Exercise directions
Switch "screenshot" to "capture" in the rows that start with the line containing "The width and" and run through the end of the rows, with nothing else changed. Write those lines out again without the pictures.

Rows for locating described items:
# # # # #
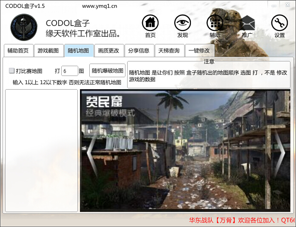Image resolution: width=296 pixels, height=227 pixels.
Task: Select the 随机地图 tab
Action: point(79,51)
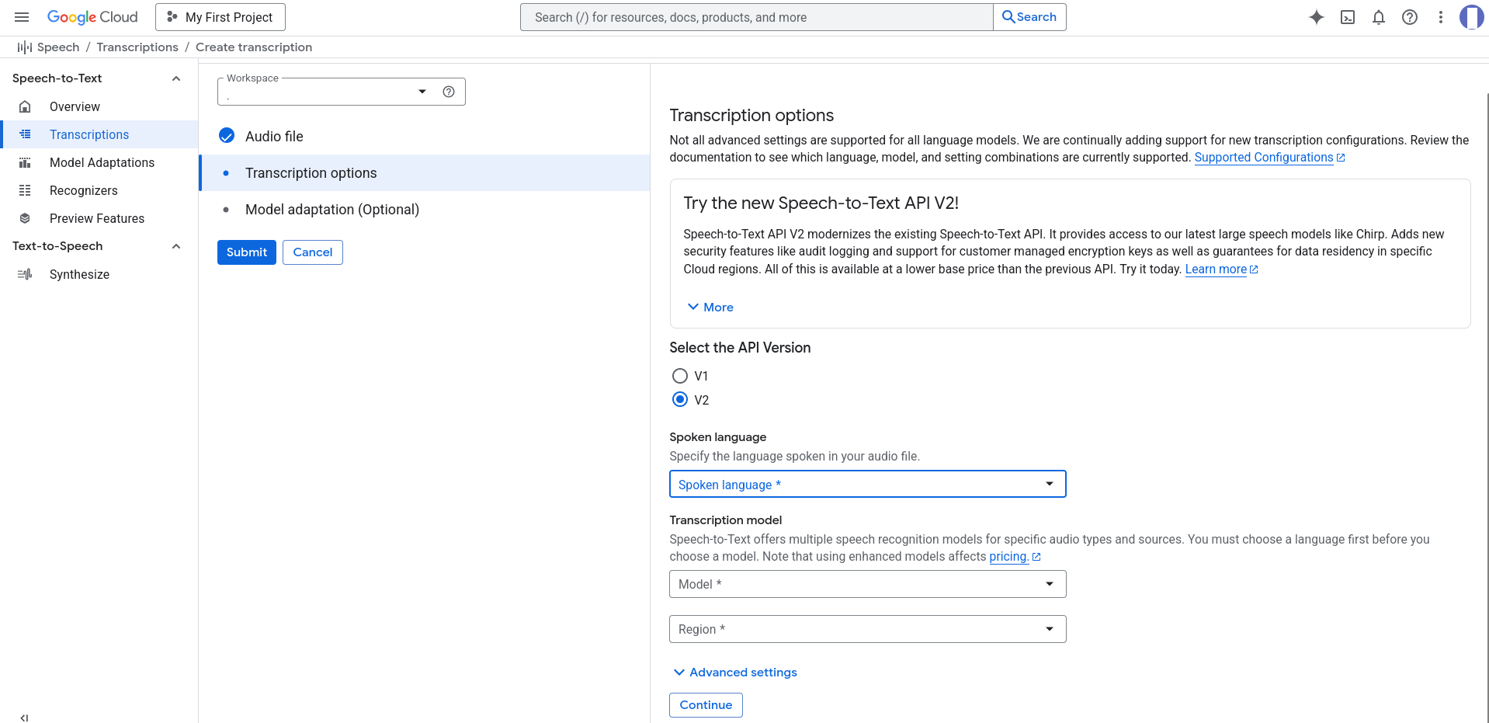Select the V2 API version radio button

(x=680, y=400)
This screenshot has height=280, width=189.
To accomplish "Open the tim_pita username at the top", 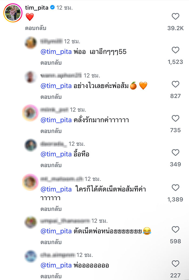I will coord(36,8).
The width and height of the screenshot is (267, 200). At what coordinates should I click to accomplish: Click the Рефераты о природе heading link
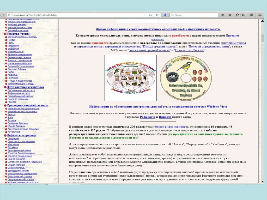coord(21,136)

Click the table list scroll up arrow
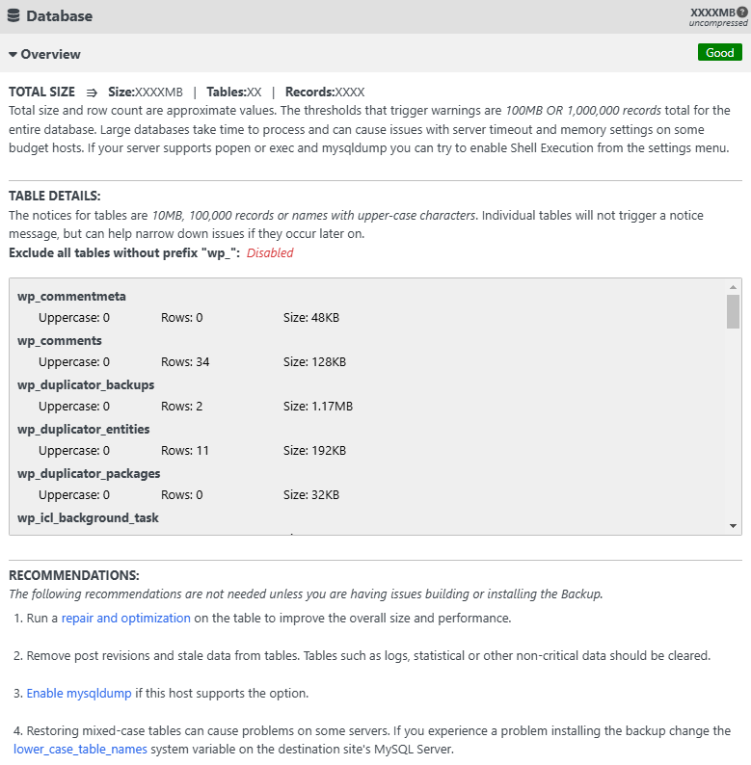[x=734, y=287]
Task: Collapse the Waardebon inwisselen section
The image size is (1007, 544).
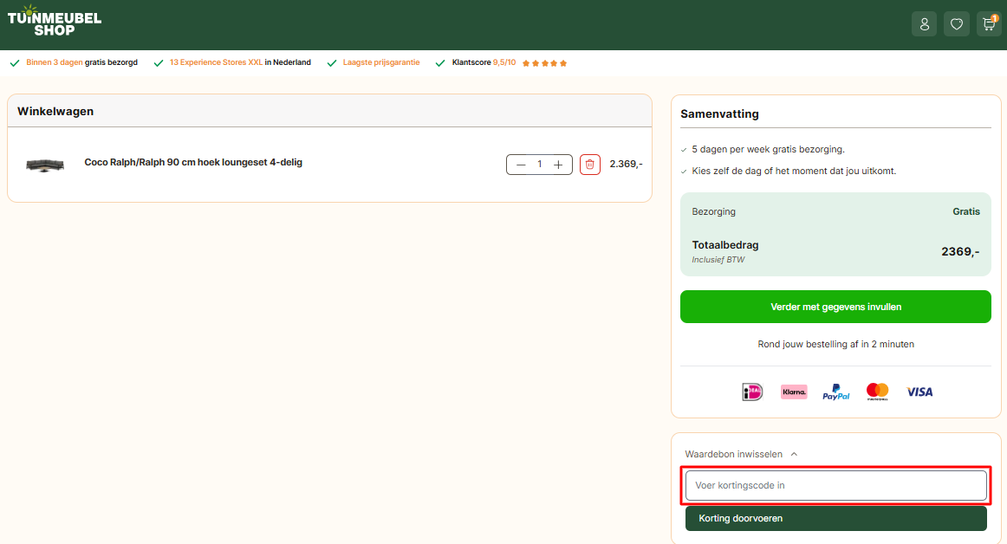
# # # # #
Exercise answer
The width and height of the capture is (267, 200). At what coordinates should I click to accomplish: Click the Рефераты о природе heading link
coord(21,136)

Click the table list scroll up arrow
[x=734, y=287]
Task: Collapse the Waardebon inwisselen section
The image size is (1007, 544).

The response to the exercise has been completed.